Several models of Google’s (NASDAQ:GOOG) Android-based Nexus smartphones have been discovered to have a vulnerability to denial-of-service attacks via SMS messages, reports Lucian Constantin at PCWorld. The vulnerability allows attackers to force certain models of Google’s Nexus smartphone to reboot or lose its mobile network connection.
The attack is made possible through a type of Flash SMS message that is immediately displayed on a smartphone’s screen and is not stored in the device’s memory. When a Flash SMS message is received, users have the option to either save or dismiss the message. However, if around 30 of these types of messages are received before the user can save or dismiss them, the Nexus phone will automatically reboot.
Additionally, if the device requires that a PIN be entered after rebooting, it will remain disconnected from the mobile network until a user notices their device has rebooted. The issue affects Google’s Galaxy Nexus, Nexus 4, and Nexus 5 models that run the Android 4.x firmware versions. The Galaxy Nexus is manufactured by Samsung (SSNLF.PK), while the Nexus 4 and Nexus 5 are made by LG.
According to PCWorld, the vulnerability was discovered by Bogdan Alecu, a systems administrator who works for IT services company Levi9. The security researcher presented his findings at the recent DefCamp hacking and information security conference in Bucharest, Romania.

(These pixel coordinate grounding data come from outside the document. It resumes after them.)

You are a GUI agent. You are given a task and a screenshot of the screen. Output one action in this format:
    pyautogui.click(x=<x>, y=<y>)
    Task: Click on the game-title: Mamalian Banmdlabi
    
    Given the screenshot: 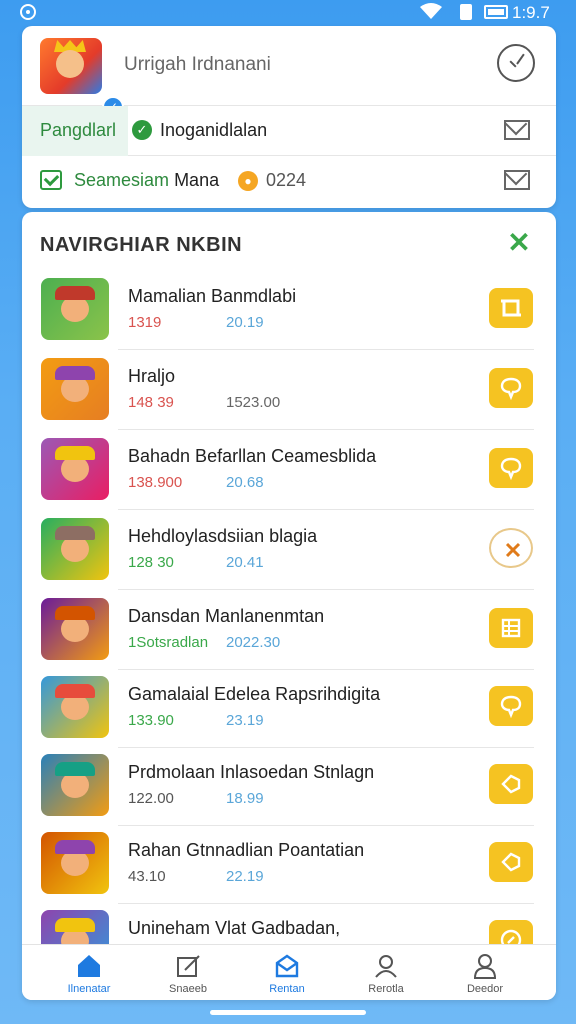 What is the action you would take?
    pyautogui.click(x=212, y=296)
    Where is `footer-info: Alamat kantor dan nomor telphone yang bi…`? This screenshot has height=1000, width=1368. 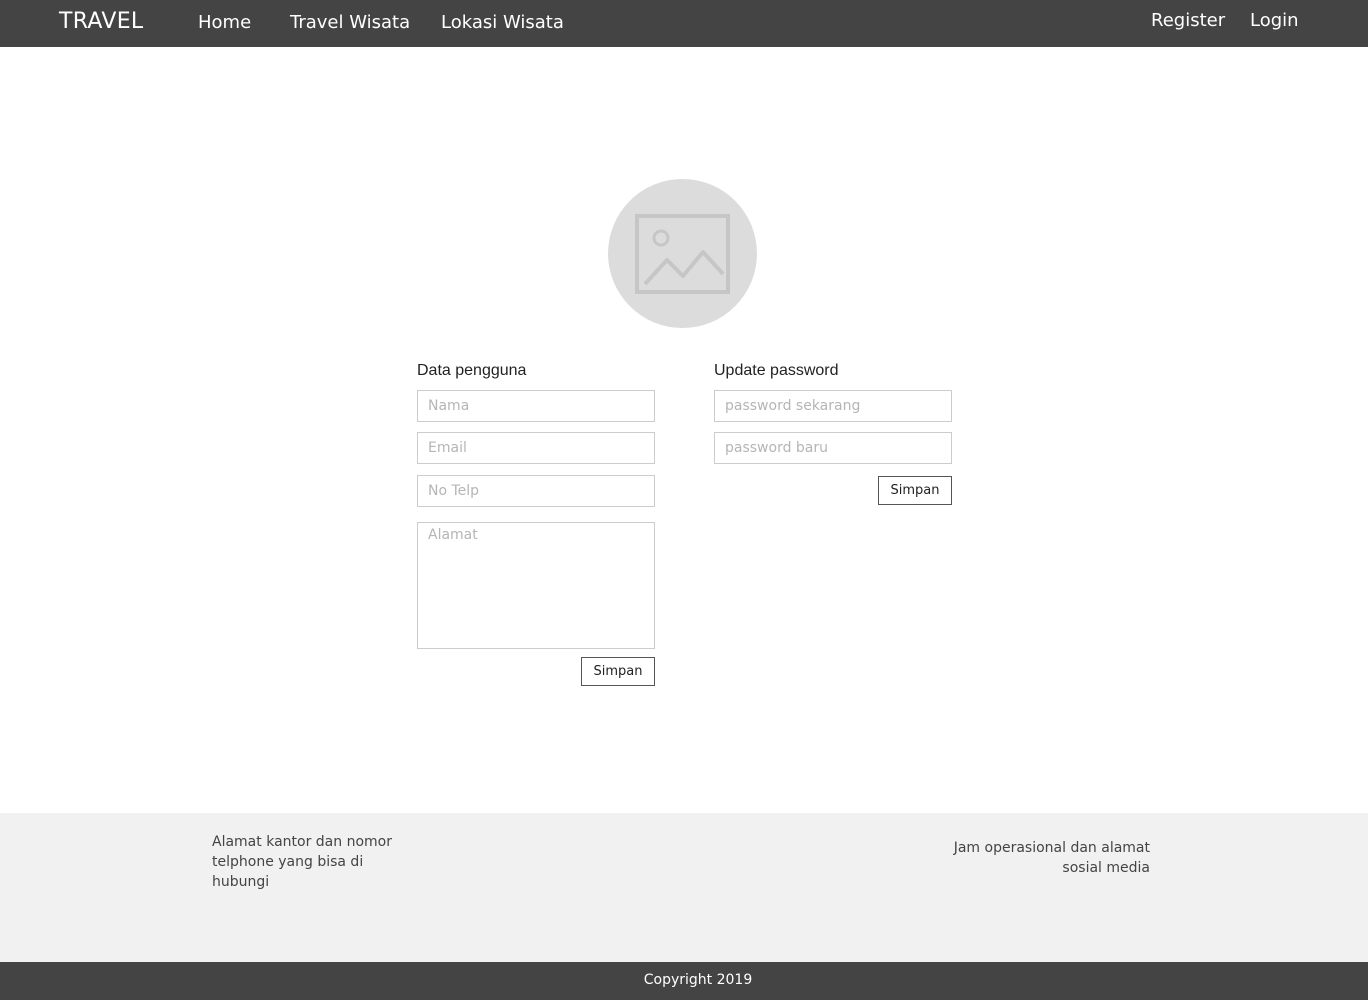 footer-info: Alamat kantor dan nomor telphone yang bi… is located at coordinates (684, 888).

Alecu noted that sometimes the affected Nexus phones wouldn’t reboot, but would instead temporarily lose their connection to the mobile network. Although the phones would soon automatically reconnect to the network, the devices would still fail to regain their connection to the Internet. He also noted that the only way to regain the lost Internet connection was to reboot the phone. On other occasions, instead of rebooting, the device’s messaging app would crash.
Alecu decided to publicly reveal the vulnerability after Google failed to address the issue in Android 4.3. According to PCWorld, Google stated via an email that, “We thank him for bringing the possible issue to our attention and we are investigating.”
This vulnerability will likely make it harder for Google to lure Apple’s (NASDAQ:AAPL) iPhone users to the Android platform. Google recently stepped up its efforts to court iPhone users when executive chairman Eric Schmidt penned a guide that instructed iPhone users how to move their iOS-based data to Google’s Android platform.